This is a high bar, and given the track record of the kind of Palestinian governance that the world has witnessed since Yasser Arafat returned from exile in 1994, a preposterously, impossibly high bar. It is doubtful that President Bush or all but a few incredibly credulous people in his government believe that today, after what happened in Gaza last month, hundreds of millions more in aid money, or yet another international conference, will midwife a Palestinian state. Democratic nations are built from the inside out by single-minded, ambitious leaders working on behalf of a population that has internalized not just nationalist cultural beliefs, but the requirements of consensus-based majoritarian politics. Those characteristics have been evident among Palestinians in only the most desultory manner.
Thus it is difficult to believe that the administration’s latest maneuvers and declarations are earnestly directed at state-building. They are necessary and expedient because they satisfy important diplomatic constituencies, will help America in its other Middle East projects, and represent a general continuation of American policy toward the Palestinians that Bush declared in his “Rose Garden speech”:http://www.whitehouse.gov/news/releases/2002/06/20020624-3.html in June 2002. American goals since Hamas took Gaza must necessarily be modest, and directed at a new bottom line for the West Bank, a bottom line that America, Israel, Jordan, and even most Palestinians have a shared interest in protecting. And that is to prevent what happened in Gaza from happening in the West Bank, to ensure that Hamas’ ambition, fueled by Iranian money and leadership, finds no foothold in a geographic area that is more populous than Gaza and much more difficult for Israel — and Jordan — to contain.

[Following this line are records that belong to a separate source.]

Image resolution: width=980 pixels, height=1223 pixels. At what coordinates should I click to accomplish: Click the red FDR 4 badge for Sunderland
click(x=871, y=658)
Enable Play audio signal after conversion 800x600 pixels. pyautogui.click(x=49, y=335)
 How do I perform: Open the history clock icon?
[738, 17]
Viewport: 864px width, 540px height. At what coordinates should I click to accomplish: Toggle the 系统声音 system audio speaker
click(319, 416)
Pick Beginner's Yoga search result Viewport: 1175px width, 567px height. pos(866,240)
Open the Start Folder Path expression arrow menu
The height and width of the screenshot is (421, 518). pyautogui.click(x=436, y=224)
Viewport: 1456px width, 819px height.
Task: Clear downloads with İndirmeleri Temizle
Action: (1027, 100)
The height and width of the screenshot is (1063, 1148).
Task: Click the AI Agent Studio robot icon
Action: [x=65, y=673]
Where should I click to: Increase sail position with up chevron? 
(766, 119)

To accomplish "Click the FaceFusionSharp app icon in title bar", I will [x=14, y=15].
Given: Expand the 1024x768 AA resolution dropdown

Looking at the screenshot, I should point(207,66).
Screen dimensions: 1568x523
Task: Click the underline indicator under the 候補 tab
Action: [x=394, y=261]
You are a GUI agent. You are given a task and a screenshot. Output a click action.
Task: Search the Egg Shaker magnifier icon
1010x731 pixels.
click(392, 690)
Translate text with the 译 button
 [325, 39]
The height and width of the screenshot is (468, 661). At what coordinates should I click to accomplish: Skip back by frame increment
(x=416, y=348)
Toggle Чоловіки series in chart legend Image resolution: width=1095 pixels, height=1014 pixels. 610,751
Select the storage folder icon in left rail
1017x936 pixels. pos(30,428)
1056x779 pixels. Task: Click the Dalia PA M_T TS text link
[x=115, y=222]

And so the money and political attention that the world promises will come rushing into the West Bank are not likely to bring us any closer to a Palestinian state, but they might help the Abbas government consolidate its power: Salaries will be paid, militias will be armed, jobs will be created, and patronage networks will be built. All of this will hopefully be sufficient to prevent the West Bank from sliding toward complete internal collapse, toward Islamism, or both. In this way Fatah and the West Bank may be kept, in some kind of messy and largely unproductive manner, in the western diplomatic orbit. The peace process is dead. Long live the peace process.